Answering that question would drive his next 40 years. Talarico, who first started working with photography on the Wheat Ridge High School yearbook staff, was also a keen drawer — a skill that would serve him well once he transferred to the University of California Los Angeles to study filmmaking.

“They were saying, ‘Well, filmmakers can’t draw,’” Talarico recounts, “‘But the art department, they can draw. So if you want to come, study animation.’”

Talarico graduated from UCLA in ’86 but left animation behind to work on commercials and films as a model maker — he’s credited in decades of Hollywood blockbusters. In 2013, Walt Disney Animation Studios came calling. They’d acquired a virtual effects company Talarico worked for and wanted him to join the studio.

“They said, ‘We’re trying to do an animated feature a year,’” Talarico remembers. “‘Would you be interested in coming back?’”

Naturally, and so Talarico joined Disney in the layout department.

“Layout was new to me, except for the fact that they were basically CGI cameramen,” Talarico says with a grin.

Frozen was Talarico’s first movie for Disney. Big Hero 6 followed in 2014, and Talarico graduated to layout finaling supervisor for Zootopia, Moana, Ralph Breaks the Internet, Frozen II and Disney’s latest animated feature, Raya and the Last Dragon.

Opening March 5 in theaters and on Disney+’s Premium Access service, Raya and the Last Dragon is a fantasy film steeped in Southeast Asian imagery. Raya (voiced by Kelly Marie Tran) is a warrior guardian trying to unify a broken world with the help of a dragon, Sisu (Awkwafina).

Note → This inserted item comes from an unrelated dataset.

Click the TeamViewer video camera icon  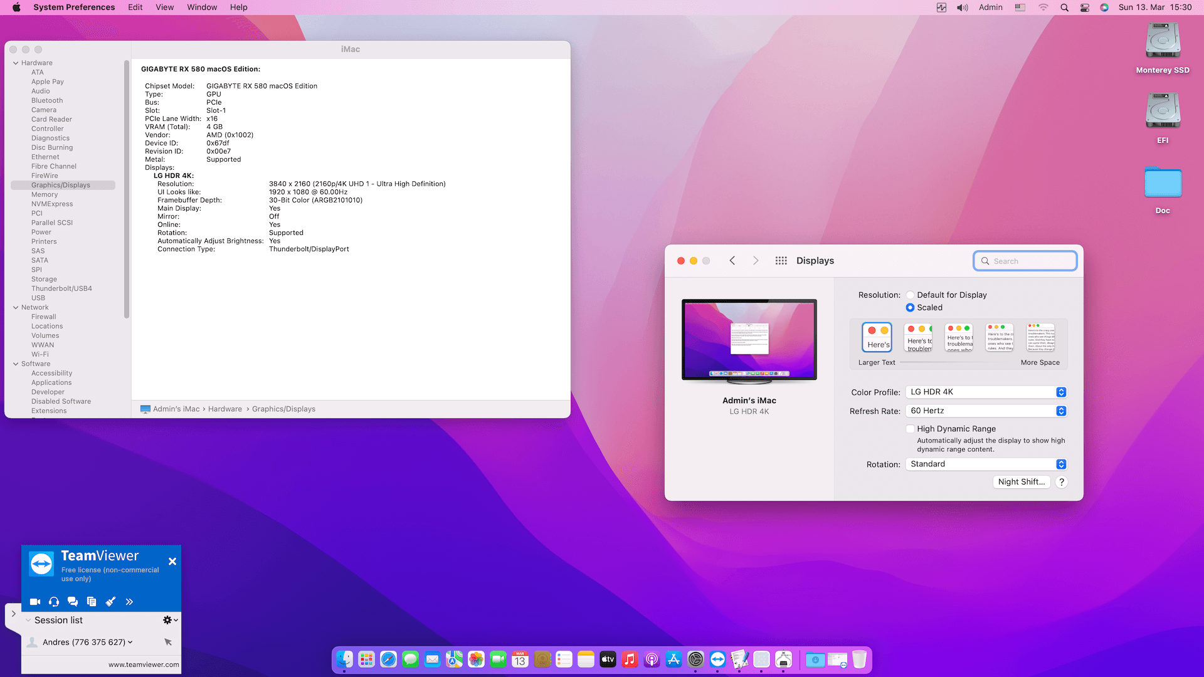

The vibrant colors in the film are striking, as is the photorealistic character movement — a challenge the Disney artist and technicians had to work through.

“We have a little bit more motion blur in it,” Talarico explains. “So, it’s closer to the reality of what happens in live-action.”

Motion blur is to CGI what squash and stretch is to hand-drawn animation: The illusion of natural movement.

“We knew there was going to be a lot of martial arts,” Talarico continues, “so early on, the directors and cinematographers decided that we were going to change the camera’s shutter … so that the fights would look more realistic and not as staccato.”

As Talarico points out: “We’ve never gone that far on an animated feature.”

And if that wasn’t enough, they had to do it all from home. Talarico joined Raya in late 2019 and in March 2020 — well, you know what happened. And while the isolation was catnip for the artist, the lack of in-person collaboration made work much more difficult for supervisors like Talarico. Trying to move a character, or a piece of scenery, from one side of the frame to the other became a litany of directions.

“I mean, we’re talking about between 400 and up to 500 people, all working on the same project at home, spread out everywhere,” Talarico says. But, “People are just so driven at the studio to do great work. … They just overcame it. Hats off to them.”  

ON THE BILL:  ‘Raya and the Last Dragon’ will be in theaters and on Disney+ Premier Access March 5.